■ Exercise ■
When you reach the line containing "Task: Open the privacy policy link", begin reproducing the lines exactly and continue through the end of the listing, leaving out the pictures.

*** Opening Exercise materials ***

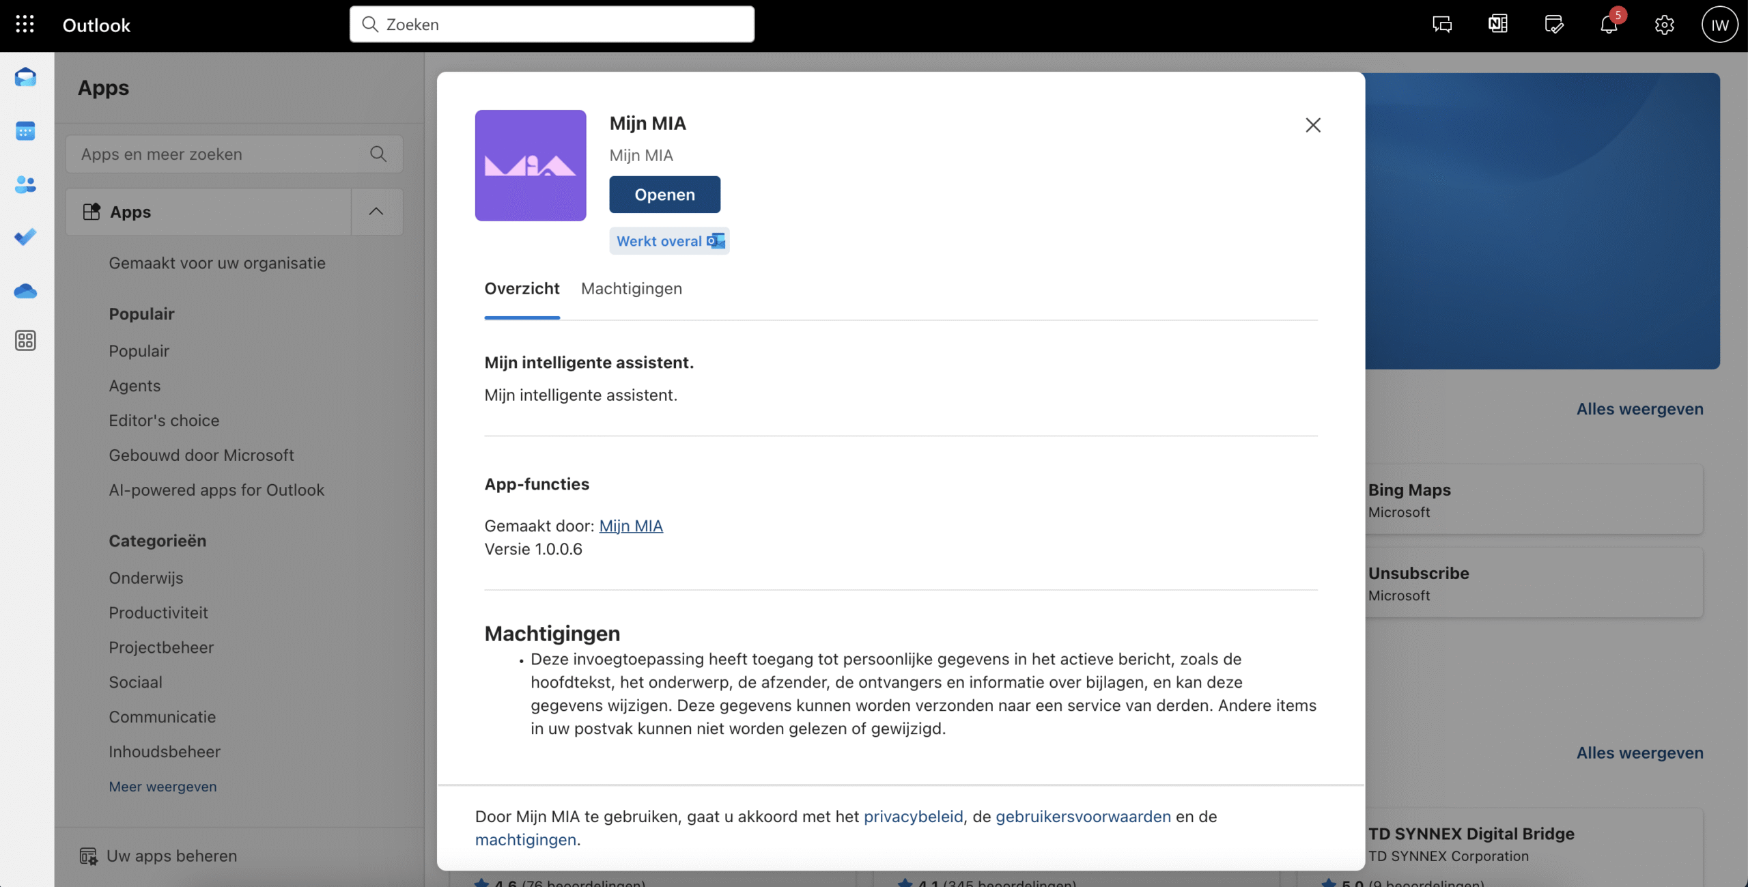
Task: Open the People contacts icon
Action: click(25, 184)
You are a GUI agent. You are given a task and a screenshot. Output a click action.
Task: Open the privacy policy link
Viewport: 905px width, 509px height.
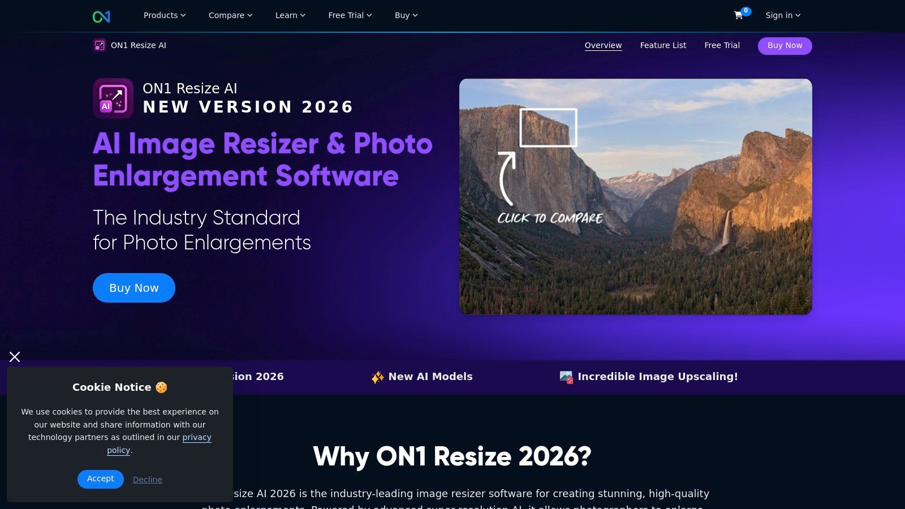(196, 437)
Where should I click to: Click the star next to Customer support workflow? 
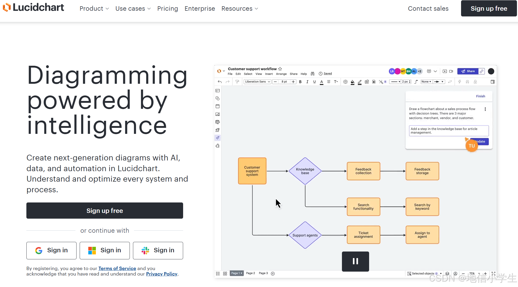coord(280,69)
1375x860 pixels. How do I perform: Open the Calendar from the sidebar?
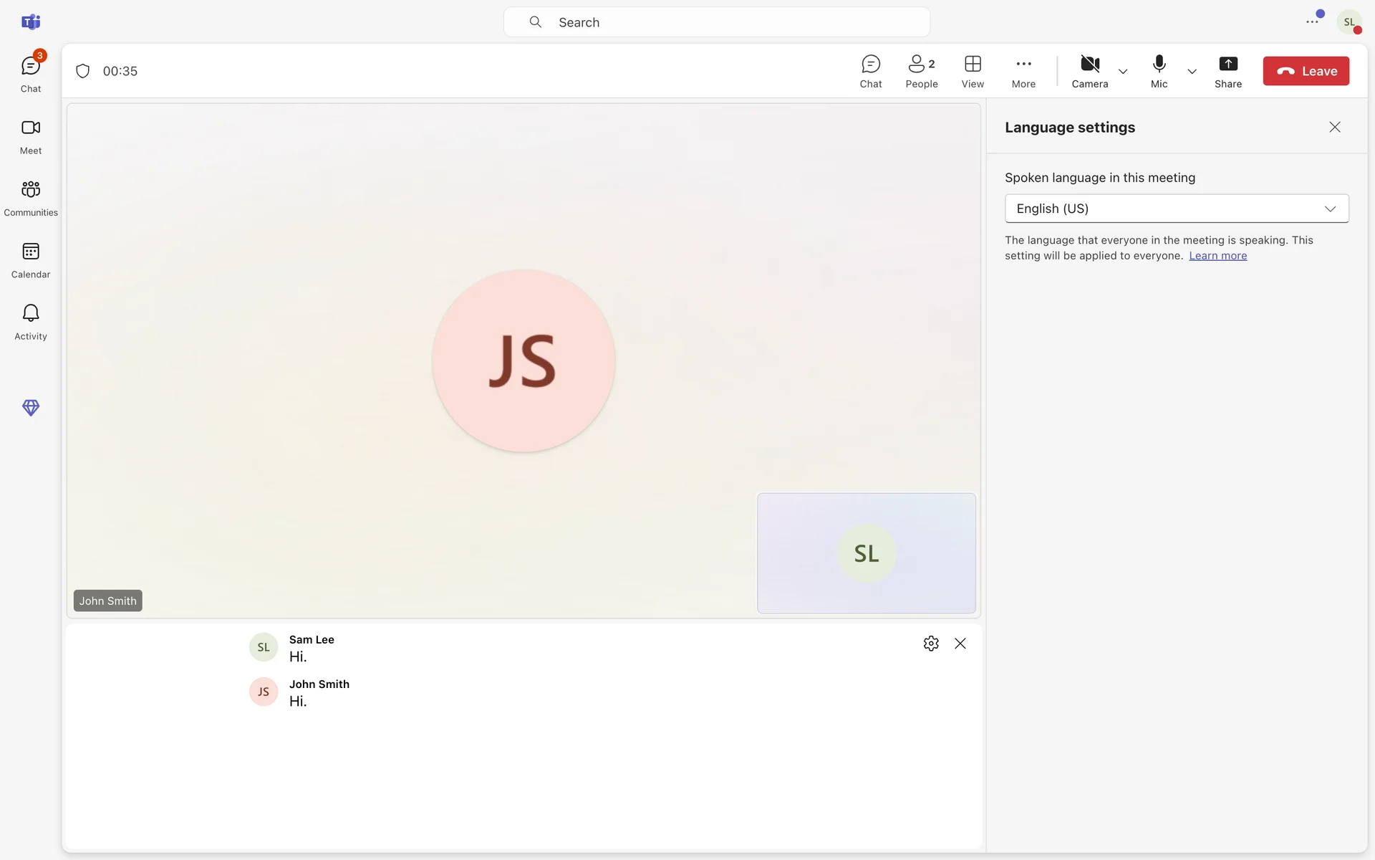click(x=31, y=259)
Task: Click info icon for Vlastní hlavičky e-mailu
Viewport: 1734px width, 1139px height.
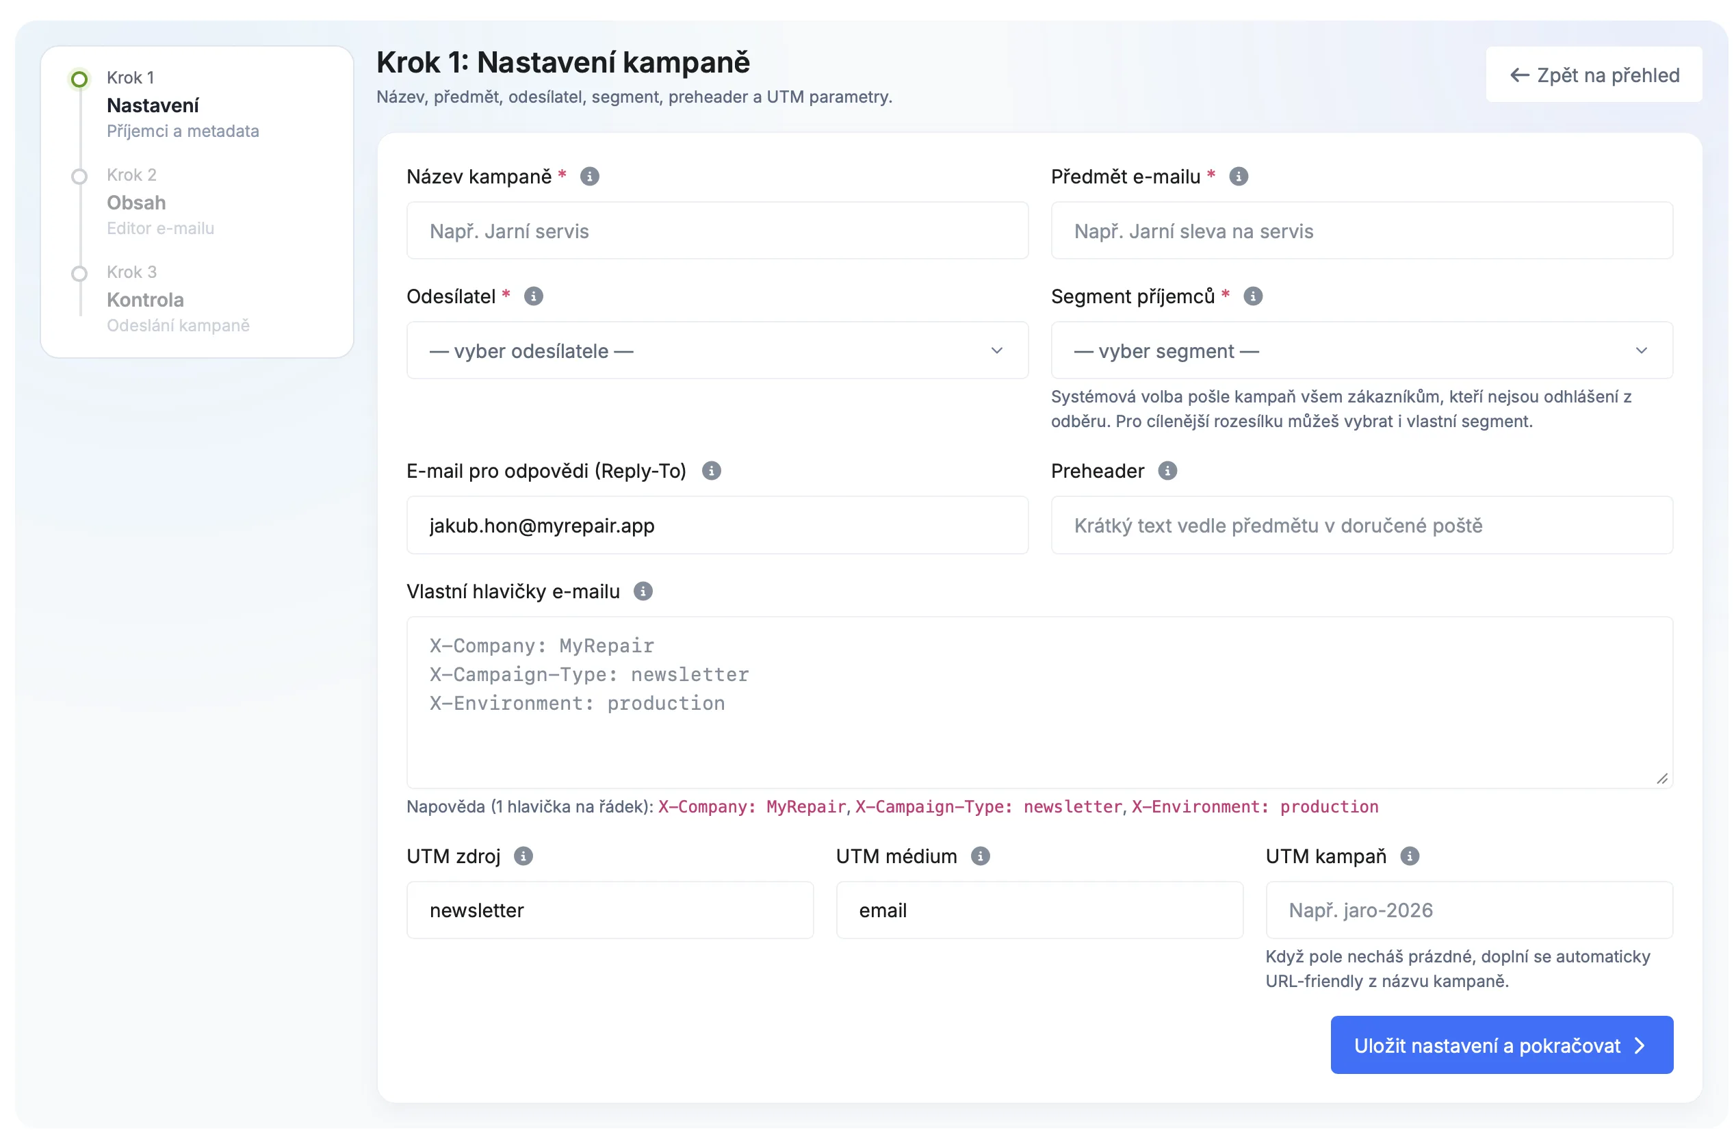Action: (643, 591)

*** Closing Exercise materials ***

■ Task output ■
Task: Open the privacy policy link
Viewport: 905px width, 509px height.
(196, 437)
Where should I click to: Click the star next to Customer support workflow? 
coord(280,69)
1375x860 pixels. How do I perform: Open the Calendar from the sidebar?
click(x=31, y=259)
Task: Click info icon for Vlastní hlavičky e-mailu
Viewport: 1734px width, 1139px height.
Action: (643, 591)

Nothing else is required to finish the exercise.